It’s a system (sigh) built on getting people to buy things they can’t reasonably afford through the veil of “it’s only X a month.” Unnecessary consumer debt sets people up to fail by putting them on a treadmill of excess consumption they believe is under control.

Dude falling off of treadmill

Sticker shock is a good thing. If you see the price tag of something and it has your head reeling, there’s probably a good reason you shouldn’t be buying it.

I’ve had a friend say they “made payments on” $280 jeans because they couldn’t stomach the full price at once. If I were to ask that same friend if they’d take out a loan to buy clothes, they’d likely would have told me no.

That’s the thing; people need to realize that BNPL is just a loan. You’re taking on debt to make those payments.

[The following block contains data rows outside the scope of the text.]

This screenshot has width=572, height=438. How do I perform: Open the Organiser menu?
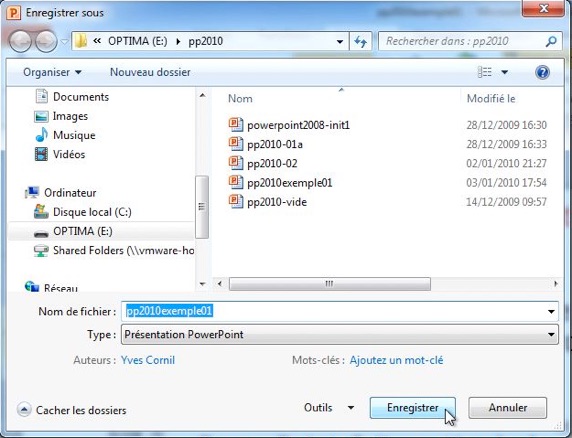(52, 72)
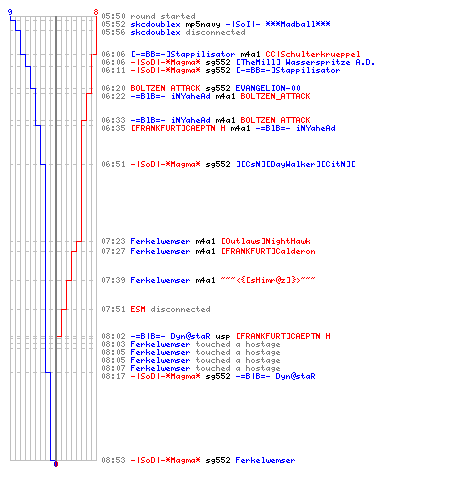The width and height of the screenshot is (450, 500).
Task: Click final kill victim Ferkelwemser at 08:53
Action: pos(265,460)
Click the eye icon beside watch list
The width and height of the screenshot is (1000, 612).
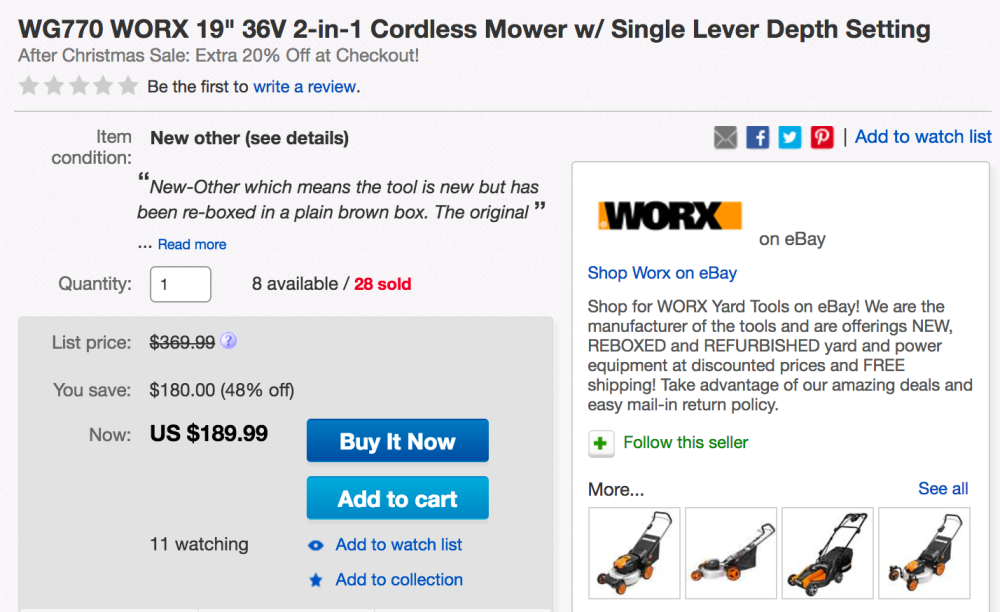(316, 545)
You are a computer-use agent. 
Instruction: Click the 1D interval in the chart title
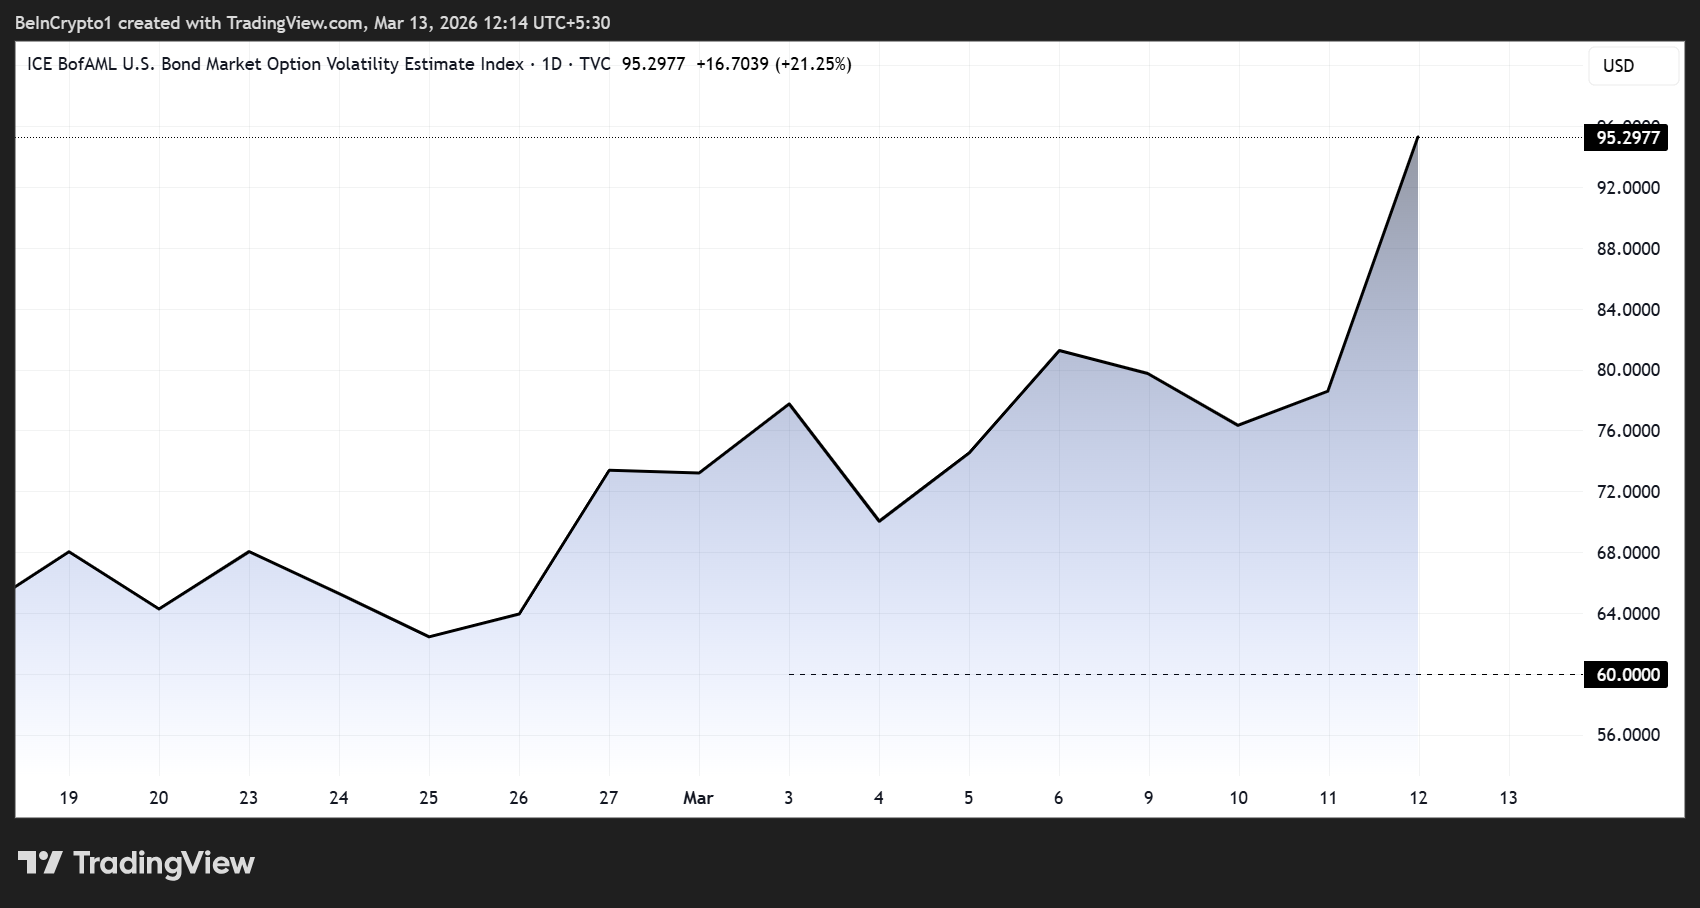point(551,64)
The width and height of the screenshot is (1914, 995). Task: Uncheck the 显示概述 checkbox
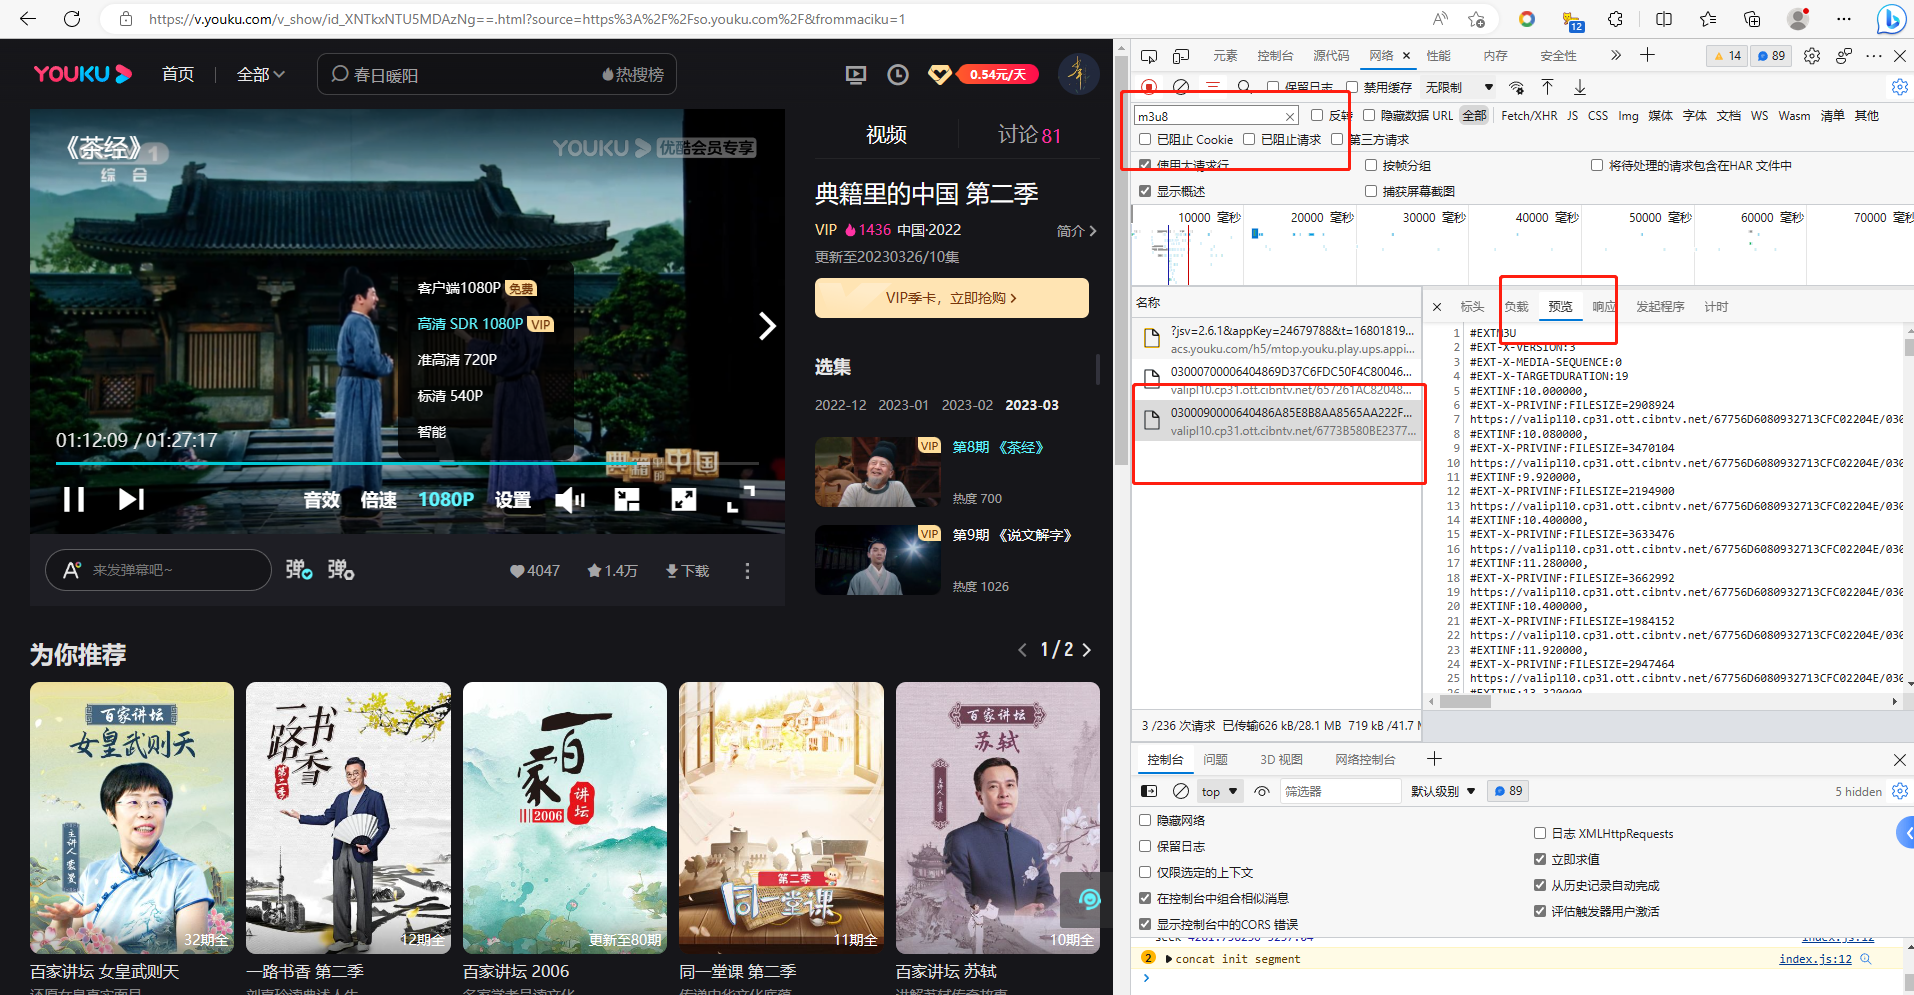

I came from a very humble family. We were mostly single income and stretched it tight. My parents never had savings, never invested, just spent what they made.

At one point, my dad got a new job and all of a sudden they were doing “well”. My parents decided they had a little bit of money to spend, overleveraged because everything was “just a monthly payment”, then lost everything. The house, the cars, the toys, everything.

I was in sixth grade when someone came to repossess our family vehicle at 2:00 AM.

A year later we had to give our two dogs to the shelter because we had to move to a place we couldn’t take them.

After that, my mom subleased rooms in the houses we rented so she could make rent.

All because of unnecessary debt, unreasonable spending habits, and not building a safety net.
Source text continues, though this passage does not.